RECORDS TO PROCESS:
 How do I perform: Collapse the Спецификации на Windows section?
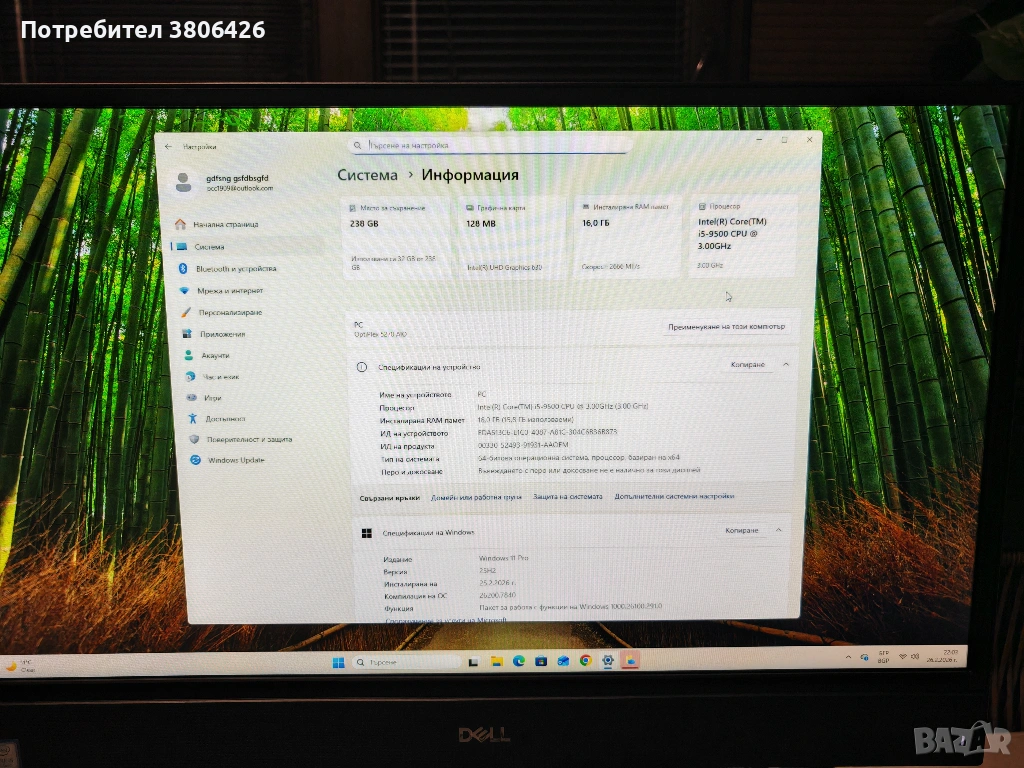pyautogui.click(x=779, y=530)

...

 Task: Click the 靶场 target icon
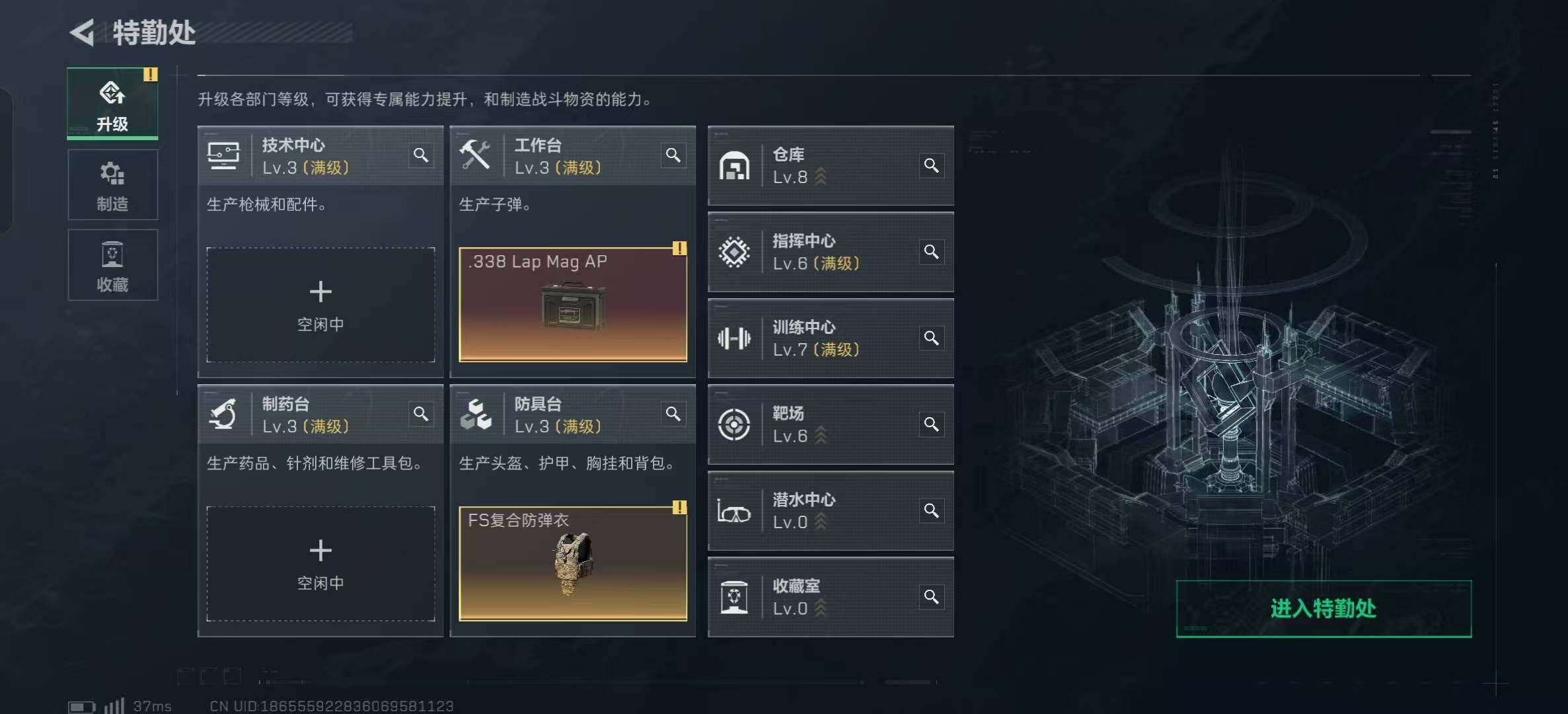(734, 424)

--

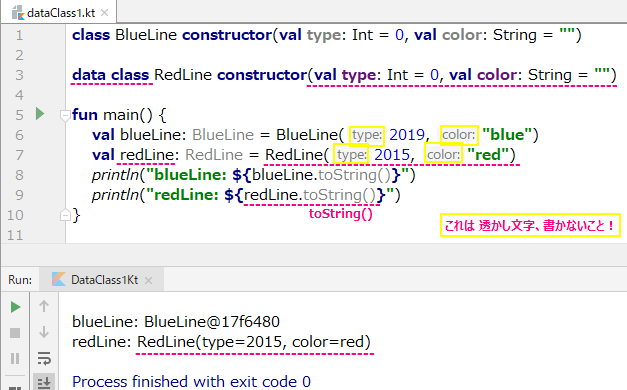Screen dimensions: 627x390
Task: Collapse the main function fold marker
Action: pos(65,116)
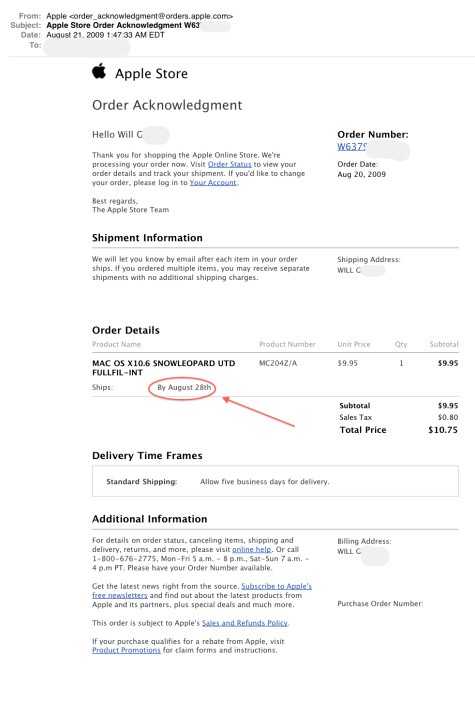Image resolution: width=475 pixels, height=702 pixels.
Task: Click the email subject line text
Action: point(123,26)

DIRECTIONS:
Reproduce the data starting with the line containing "How do I perform: Collapse" and going on through the line containing "pyautogui.click(x=779, y=530)". Omit the pictures.

SOLVED EXERCISE:
 How do I perform: Collapse the Спецификации на Windows section?
pyautogui.click(x=779, y=530)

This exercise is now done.